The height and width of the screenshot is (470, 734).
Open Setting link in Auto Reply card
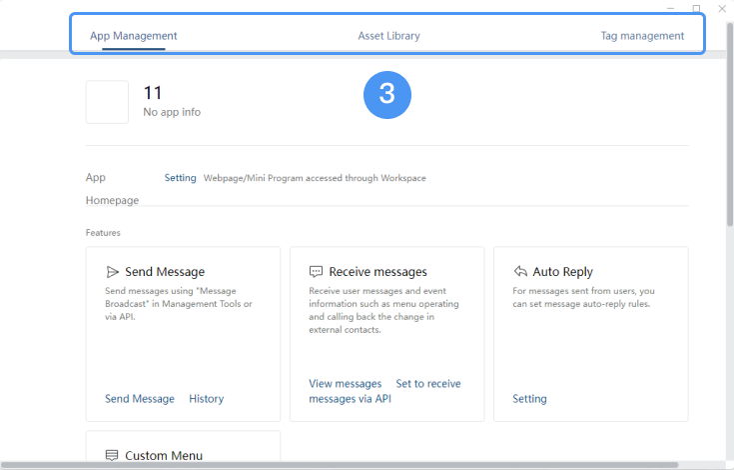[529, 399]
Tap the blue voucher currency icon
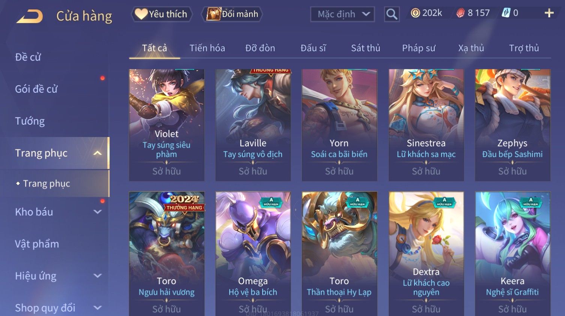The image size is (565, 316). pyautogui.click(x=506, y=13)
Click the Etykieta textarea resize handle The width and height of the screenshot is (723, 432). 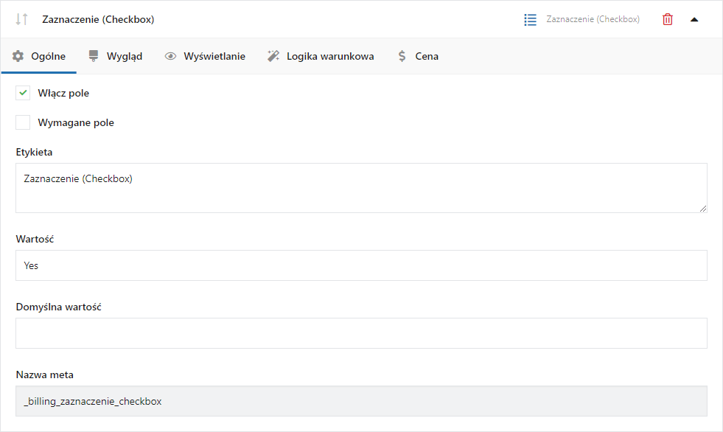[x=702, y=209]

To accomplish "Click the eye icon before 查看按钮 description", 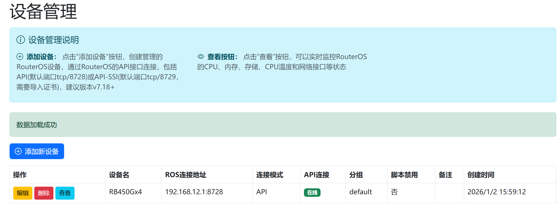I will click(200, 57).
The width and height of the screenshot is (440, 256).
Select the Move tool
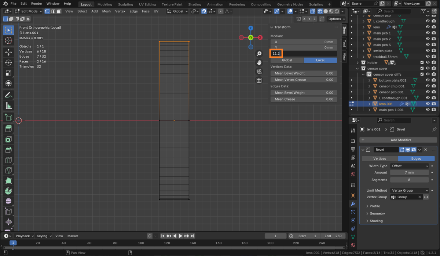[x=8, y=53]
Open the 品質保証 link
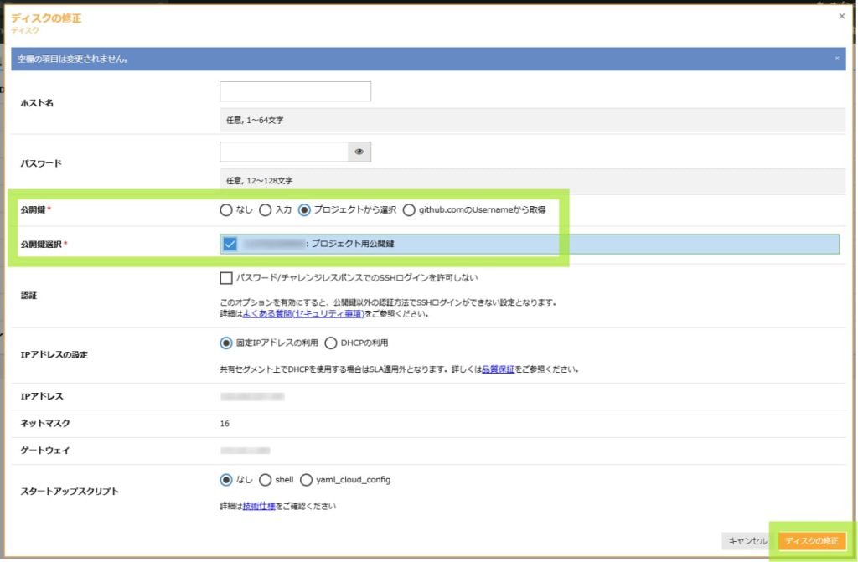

**Problem details:** Only the lines from the one containing "The width and height of the screenshot is (440, 256)." through the last line of the entries above, both included, belong in the answer, written out exactly; pictures do not.

**The answer:**
The width and height of the screenshot is (440, 256).
Select the Move tool
[x=8, y=53]
Open the 品質保証 link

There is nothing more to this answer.